What is asked
Reproduce verbatim the entries from the line containing "Januari 2026 (772, 1207)" through the line containing "Entrega (38, 2332)", both lines included, and nothing else.

Extracted material
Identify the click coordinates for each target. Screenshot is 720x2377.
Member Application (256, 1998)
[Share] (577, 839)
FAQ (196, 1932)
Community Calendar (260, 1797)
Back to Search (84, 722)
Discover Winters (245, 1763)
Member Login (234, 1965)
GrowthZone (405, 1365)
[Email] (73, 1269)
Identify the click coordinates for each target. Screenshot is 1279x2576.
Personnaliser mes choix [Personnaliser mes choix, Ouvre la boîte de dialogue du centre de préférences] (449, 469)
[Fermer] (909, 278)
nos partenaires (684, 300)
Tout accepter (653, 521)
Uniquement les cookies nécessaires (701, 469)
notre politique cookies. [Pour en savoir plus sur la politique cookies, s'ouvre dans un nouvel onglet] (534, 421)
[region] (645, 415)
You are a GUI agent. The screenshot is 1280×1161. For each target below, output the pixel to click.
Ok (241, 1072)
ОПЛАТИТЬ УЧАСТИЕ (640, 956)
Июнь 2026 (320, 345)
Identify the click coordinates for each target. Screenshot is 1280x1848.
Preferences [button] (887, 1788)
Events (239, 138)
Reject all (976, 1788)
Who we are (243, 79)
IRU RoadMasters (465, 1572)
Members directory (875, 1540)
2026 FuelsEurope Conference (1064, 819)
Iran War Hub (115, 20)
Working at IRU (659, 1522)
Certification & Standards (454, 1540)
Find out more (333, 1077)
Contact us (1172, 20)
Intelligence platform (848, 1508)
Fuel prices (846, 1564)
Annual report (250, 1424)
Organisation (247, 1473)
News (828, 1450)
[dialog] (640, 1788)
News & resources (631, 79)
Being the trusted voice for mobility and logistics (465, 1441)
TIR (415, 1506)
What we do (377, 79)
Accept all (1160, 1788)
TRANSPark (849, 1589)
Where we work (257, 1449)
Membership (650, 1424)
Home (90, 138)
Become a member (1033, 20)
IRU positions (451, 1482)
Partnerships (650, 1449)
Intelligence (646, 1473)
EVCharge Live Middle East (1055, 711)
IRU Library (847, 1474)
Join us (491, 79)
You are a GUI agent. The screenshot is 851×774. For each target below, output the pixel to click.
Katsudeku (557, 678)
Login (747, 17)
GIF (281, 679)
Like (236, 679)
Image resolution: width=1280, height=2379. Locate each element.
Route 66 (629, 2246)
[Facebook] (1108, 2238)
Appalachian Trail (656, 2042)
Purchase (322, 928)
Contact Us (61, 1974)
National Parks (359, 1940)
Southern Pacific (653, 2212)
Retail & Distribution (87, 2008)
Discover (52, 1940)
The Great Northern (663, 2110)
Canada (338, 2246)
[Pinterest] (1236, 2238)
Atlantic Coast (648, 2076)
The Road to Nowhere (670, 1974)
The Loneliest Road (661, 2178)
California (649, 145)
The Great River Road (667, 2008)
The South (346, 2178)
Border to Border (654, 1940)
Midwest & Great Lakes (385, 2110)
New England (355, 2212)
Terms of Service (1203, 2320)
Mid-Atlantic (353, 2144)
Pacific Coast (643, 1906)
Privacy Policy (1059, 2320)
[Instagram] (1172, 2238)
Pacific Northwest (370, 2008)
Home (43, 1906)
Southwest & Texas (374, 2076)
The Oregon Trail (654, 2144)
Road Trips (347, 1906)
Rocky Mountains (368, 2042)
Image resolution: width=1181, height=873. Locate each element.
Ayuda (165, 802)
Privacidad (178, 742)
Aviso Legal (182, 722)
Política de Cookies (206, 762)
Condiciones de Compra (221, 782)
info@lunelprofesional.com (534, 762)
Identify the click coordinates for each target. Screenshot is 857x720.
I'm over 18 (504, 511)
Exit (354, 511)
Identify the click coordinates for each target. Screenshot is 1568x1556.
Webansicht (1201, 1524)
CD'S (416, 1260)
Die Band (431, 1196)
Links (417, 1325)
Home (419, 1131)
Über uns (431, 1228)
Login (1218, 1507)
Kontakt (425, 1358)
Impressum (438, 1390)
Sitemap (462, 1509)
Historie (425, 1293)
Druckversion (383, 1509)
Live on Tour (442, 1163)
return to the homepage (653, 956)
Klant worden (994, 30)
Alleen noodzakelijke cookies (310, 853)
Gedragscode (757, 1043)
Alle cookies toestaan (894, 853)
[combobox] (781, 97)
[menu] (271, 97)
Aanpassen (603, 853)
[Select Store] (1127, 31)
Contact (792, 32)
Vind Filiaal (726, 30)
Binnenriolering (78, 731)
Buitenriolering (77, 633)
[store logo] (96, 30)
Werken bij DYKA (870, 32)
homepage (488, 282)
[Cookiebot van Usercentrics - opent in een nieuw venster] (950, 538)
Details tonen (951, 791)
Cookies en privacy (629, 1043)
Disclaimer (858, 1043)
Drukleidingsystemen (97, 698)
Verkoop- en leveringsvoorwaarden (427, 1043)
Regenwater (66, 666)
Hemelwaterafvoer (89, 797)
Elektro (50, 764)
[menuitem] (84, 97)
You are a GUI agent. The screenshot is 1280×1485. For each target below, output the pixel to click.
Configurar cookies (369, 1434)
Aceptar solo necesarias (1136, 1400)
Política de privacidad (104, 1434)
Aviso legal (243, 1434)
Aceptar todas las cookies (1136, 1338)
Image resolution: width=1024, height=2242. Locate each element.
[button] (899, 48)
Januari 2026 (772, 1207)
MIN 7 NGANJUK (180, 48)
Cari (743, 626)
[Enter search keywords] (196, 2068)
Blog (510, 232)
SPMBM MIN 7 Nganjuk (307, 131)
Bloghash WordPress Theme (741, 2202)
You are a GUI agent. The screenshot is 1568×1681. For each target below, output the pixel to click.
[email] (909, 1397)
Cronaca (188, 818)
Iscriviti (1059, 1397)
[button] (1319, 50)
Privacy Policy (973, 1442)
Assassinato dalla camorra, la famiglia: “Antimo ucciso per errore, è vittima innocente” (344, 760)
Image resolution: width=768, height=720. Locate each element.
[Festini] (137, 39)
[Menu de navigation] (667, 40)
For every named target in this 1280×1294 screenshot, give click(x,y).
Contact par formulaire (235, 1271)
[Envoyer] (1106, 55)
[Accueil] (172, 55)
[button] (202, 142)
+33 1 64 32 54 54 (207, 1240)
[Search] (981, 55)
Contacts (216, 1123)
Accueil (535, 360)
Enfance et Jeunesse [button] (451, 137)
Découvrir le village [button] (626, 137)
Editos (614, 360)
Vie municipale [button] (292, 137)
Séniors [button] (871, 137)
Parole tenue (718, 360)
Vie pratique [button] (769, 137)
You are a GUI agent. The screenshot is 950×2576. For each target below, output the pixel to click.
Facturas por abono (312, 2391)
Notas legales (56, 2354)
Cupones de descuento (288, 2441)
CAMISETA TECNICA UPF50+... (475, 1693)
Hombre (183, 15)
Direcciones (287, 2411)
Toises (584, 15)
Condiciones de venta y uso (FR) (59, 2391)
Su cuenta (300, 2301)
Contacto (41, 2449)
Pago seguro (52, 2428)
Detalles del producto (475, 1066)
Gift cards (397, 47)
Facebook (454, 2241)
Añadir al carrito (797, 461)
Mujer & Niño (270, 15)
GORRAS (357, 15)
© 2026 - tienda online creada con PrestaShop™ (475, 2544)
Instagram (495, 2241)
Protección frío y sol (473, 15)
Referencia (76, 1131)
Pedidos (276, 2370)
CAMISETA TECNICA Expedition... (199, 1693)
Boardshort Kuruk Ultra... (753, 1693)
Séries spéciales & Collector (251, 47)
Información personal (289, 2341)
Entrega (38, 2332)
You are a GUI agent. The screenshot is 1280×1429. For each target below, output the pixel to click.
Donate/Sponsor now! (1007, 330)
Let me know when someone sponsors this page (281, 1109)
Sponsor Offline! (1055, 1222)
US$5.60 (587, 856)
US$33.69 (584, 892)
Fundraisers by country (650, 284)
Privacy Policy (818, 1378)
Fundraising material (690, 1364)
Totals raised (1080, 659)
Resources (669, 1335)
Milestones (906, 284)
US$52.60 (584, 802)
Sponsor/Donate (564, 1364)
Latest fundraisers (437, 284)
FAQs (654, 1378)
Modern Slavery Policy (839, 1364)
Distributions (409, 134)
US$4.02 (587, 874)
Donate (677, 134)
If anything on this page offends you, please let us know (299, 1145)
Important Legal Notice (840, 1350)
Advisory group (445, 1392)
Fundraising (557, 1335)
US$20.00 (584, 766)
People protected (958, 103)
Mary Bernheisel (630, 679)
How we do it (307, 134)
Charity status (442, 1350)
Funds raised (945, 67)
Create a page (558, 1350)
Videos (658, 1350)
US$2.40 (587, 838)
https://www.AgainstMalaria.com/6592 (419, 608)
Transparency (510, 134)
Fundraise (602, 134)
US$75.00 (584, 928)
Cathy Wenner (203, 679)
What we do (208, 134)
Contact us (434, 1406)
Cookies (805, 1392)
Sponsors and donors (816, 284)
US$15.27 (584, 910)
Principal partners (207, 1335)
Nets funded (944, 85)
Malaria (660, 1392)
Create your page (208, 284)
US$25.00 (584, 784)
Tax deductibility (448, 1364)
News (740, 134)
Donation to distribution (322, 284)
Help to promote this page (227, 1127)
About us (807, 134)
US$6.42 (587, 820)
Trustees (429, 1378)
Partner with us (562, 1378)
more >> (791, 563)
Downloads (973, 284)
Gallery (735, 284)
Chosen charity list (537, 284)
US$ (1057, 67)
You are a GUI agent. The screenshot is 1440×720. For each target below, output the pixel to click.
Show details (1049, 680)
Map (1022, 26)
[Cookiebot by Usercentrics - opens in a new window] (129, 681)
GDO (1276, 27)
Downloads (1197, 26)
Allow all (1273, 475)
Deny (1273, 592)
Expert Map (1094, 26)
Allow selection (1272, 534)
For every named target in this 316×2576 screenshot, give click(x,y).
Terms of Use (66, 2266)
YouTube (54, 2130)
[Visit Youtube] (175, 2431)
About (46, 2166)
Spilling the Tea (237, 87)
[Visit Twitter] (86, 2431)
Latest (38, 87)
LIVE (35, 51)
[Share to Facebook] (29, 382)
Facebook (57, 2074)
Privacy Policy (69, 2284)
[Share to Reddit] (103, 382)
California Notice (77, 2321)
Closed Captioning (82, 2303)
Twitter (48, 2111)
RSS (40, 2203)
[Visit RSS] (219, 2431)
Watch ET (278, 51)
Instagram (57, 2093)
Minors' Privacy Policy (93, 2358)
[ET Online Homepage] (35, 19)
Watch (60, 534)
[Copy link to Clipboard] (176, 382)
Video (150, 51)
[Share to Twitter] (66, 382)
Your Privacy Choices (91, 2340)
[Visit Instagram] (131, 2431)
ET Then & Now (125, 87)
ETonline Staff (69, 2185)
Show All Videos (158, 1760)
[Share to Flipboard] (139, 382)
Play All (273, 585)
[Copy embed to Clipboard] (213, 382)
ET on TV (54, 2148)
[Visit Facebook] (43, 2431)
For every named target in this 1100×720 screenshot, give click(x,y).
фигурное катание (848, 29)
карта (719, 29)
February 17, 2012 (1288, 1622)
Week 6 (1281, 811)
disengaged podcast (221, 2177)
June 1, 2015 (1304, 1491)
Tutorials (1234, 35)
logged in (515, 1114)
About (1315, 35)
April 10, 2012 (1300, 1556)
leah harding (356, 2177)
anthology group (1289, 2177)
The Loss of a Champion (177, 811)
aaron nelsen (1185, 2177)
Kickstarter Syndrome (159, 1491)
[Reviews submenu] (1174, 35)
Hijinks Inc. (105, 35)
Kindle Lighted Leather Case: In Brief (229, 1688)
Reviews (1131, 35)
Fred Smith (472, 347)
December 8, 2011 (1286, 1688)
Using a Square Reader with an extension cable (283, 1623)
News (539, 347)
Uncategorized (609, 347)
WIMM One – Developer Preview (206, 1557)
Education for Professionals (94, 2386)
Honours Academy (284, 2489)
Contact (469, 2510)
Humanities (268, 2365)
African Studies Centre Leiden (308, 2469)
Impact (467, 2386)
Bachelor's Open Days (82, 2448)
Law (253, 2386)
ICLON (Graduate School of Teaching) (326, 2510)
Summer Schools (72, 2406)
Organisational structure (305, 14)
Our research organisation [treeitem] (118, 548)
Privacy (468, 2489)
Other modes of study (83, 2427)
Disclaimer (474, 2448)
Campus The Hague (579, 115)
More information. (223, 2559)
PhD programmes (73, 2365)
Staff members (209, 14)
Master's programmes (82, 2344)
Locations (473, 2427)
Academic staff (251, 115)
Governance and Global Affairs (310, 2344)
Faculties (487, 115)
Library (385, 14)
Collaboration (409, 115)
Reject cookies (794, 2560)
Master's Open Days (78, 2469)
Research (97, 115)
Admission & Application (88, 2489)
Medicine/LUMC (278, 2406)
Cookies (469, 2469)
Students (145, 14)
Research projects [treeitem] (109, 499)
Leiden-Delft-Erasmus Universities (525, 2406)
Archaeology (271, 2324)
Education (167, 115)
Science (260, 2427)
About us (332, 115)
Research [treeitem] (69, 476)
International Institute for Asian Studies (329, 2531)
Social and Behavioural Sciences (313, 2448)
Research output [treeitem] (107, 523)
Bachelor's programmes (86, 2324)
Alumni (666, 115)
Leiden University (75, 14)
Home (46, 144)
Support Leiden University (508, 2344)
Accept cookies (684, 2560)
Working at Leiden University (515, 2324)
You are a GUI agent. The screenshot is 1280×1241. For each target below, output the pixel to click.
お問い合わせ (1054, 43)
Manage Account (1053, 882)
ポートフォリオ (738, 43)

Output for this task
Januari 2026 (772, 1207)
MIN 7 NGANJUK (180, 48)
Cari (743, 626)
[Enter search keywords] (196, 2068)
Blog (510, 232)
SPMBM MIN 7 Nganjuk (307, 131)
Bloghash WordPress Theme (741, 2202)
You are a GUI agent. The screenshot is 1568×1681. For each target below, output the pixel to click.
[email] (909, 1397)
Cronaca (188, 818)
Iscriviti (1059, 1397)
[button] (1319, 50)
Privacy Policy (973, 1442)
Assassinato dalla camorra, la famiglia: “Antimo ucciso per errore, è vittima innocente” (344, 760)
Image resolution: width=768, height=720. Locate each element.
[Festini] (137, 39)
[Menu de navigation] (667, 40)
For every named target in this 1280×1294 screenshot, give click(x,y).
Contact par formulaire (235, 1271)
[Envoyer] (1106, 55)
[Accueil] (172, 55)
[button] (202, 142)
+33 1 64 32 54 54 (207, 1240)
[Search] (981, 55)
Contacts (216, 1123)
Accueil (535, 360)
Enfance et Jeunesse [button] (451, 137)
Découvrir le village [button] (626, 137)
Editos (614, 360)
Vie municipale [button] (292, 137)
Séniors [button] (871, 137)
Parole tenue (718, 360)
Vie pratique [button] (769, 137)
You are a GUI agent. The screenshot is 950×2576. For each target below, output the pixel to click.
Facturas por abono (312, 2391)
Notas legales (56, 2354)
Cupones de descuento (288, 2441)
CAMISETA TECNICA UPF50+... (475, 1693)
Hombre (183, 15)
Direcciones (287, 2411)
Toises (584, 15)
Condiciones de venta y uso (FR) (59, 2391)
Su cuenta (300, 2301)
Contacto (41, 2449)
Pago seguro (52, 2428)
Detalles del producto (475, 1066)
Gift cards (397, 47)
Facebook (454, 2241)
Añadir al carrito (797, 461)
Mujer & Niño (270, 15)
GORRAS (357, 15)
© 2026 - tienda online creada con PrestaShop™ (475, 2544)
Instagram (495, 2241)
Protección frío y sol (473, 15)
Referencia (76, 1131)
Pedidos (276, 2370)
CAMISETA TECNICA Expedition... (199, 1693)
Boardshort Kuruk Ultra... (753, 1693)
Séries spéciales & Collector (251, 47)
Información personal (289, 2341)
Entrega (38, 2332)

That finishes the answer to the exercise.